Examples of suitable inorganic color pigments include:

  • white pigments: titanium dioxide (C.I. Pigment White 6), zinc white, pigment-grade zinc oxide; zinc sulfide, lithopone;
  • black pigments: black iron oxide (C.I. Pigment Black 11), iron manganese black, spinel black (C.I. Pigment Black 27); carbon black (C.I. Pigment Black 7);
  • chromatic pigments: chromium oxide, chromium oxide hydrate green, chromium green (C.I. Pigment Green 48); cobalt green (C.I. Pigment Green 50); ultramarine green;
    • cobalt blue (C.I. Pigment Blue 28 and 36; C.I. Pigment Blue 72); ultramarine blue; manganese blue;
    • ultramarine violet; cobalt violet and manganese violet;
    • red iron oxide (C.I. Pigment Red 101); cadmium sulfoselenide (C.I. Pigment Red 108); cerium sulfide (C.I. Pigment Red 265); molybdate red (C.I. Pigment Red 104); ultramarine red;
    • brown iron oxide (C.I. Pigment Brown 6 and 7), mixed brown, spinel phases and corundum phases (C.I. Pigment Brown 29, 31, 33, 34, 35, 37, 39, and 40), chromium titanium yellow (C.I. Pigment Brown 24), chromium orange;
    • cerium sulfide (C.I. Pigment Orange 75);
    • yellow iron oxide (C.I. Pigment Yellow 42); nickel titanium yellow (C.I. Pigment Yellow 53; C.I. Pigment Yellow 157, 158, 159, 160, 161, 162, 163, 164, and 189); chromium titanium yellow; spinel phases (C.I. Pigment Yellow 119); cadmium sulfide and cadmium zinc sulfide (C.I. Pigment Yellow 37 and 35); chromium yellow (C.I. Pigment Yellow 34); bismuth vanadate (C.I. Pigment Yellow 184).

The luster pigments are platelet-shaped pigments of single-phase or multiphase construction whose color play is marked by the interplay of interference, reflection, and absorption phenomena.
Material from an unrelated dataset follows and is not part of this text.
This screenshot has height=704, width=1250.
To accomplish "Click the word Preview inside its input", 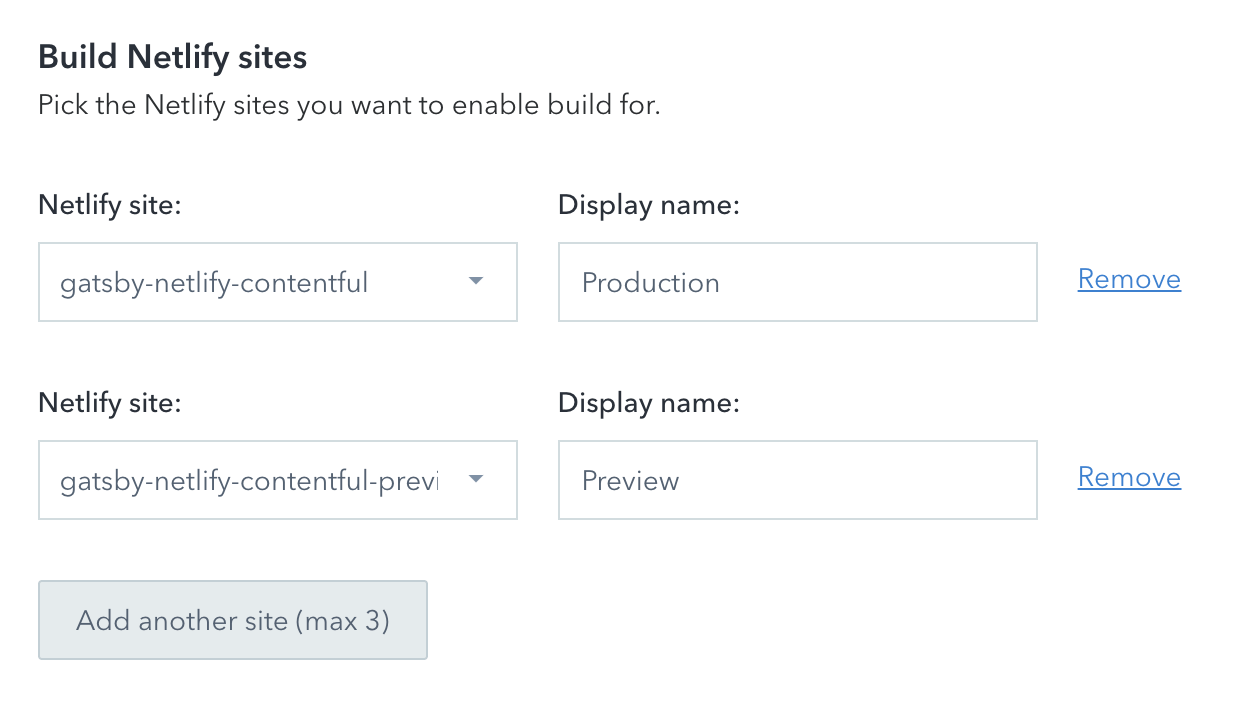I will tap(631, 481).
Examples include aluminum platelets and aluminum, iron-oxide, and mica platelets bearing one or more coats, especially of metal oxides.
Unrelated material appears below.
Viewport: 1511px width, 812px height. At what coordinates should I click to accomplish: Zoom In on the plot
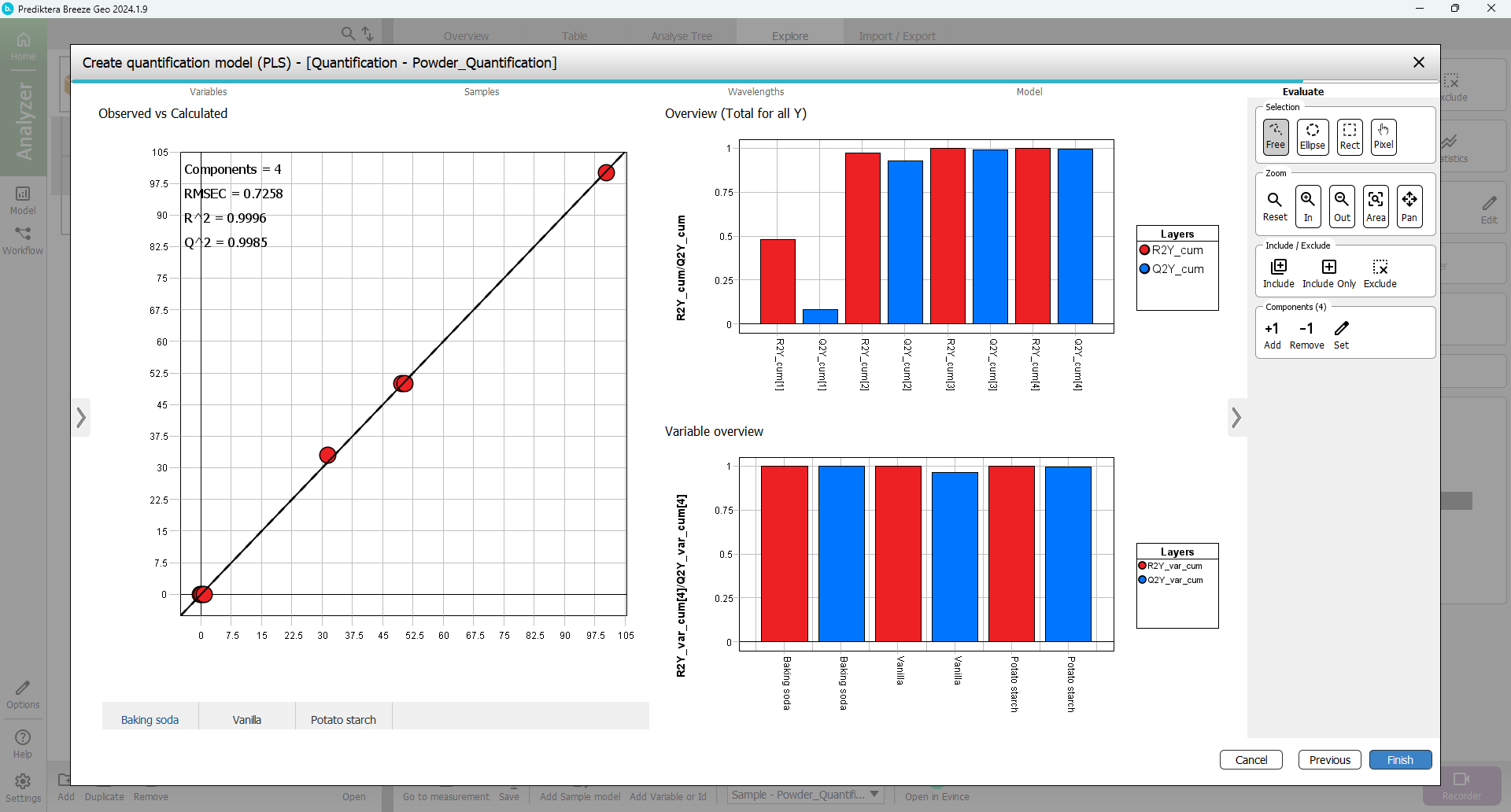tap(1308, 206)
The colorant preparations generally comprise 10% to 70% by weight, preferably 10% to 60% by weight, of pigment (A).

As component (B) the colorant preparations comprise at least one dye which absorbs in the visible region of the electromagnetic spectrum and is from the group of the cationic dyes, the anionic dyes, and the disperse dyes. Particularly suitable dyes are those which are soluble in water or in a water-miscible or water-soluble organic solvent. The dyes (B) employed preferably have a hue which is comparable in each case to that of the pigments (A), since in this way it is possible to achieve particularly intense coloration of the woodbase boards, even with light hues. An alternative is to use dyes (B) which differ in hue, thereby enabling the coloration to be shaded.

Suitable dyes are, in particular, cationic dyes, anionic dyes, and disperse dyes. Very particularly suitable dyes are direct dyes and disperse dyes.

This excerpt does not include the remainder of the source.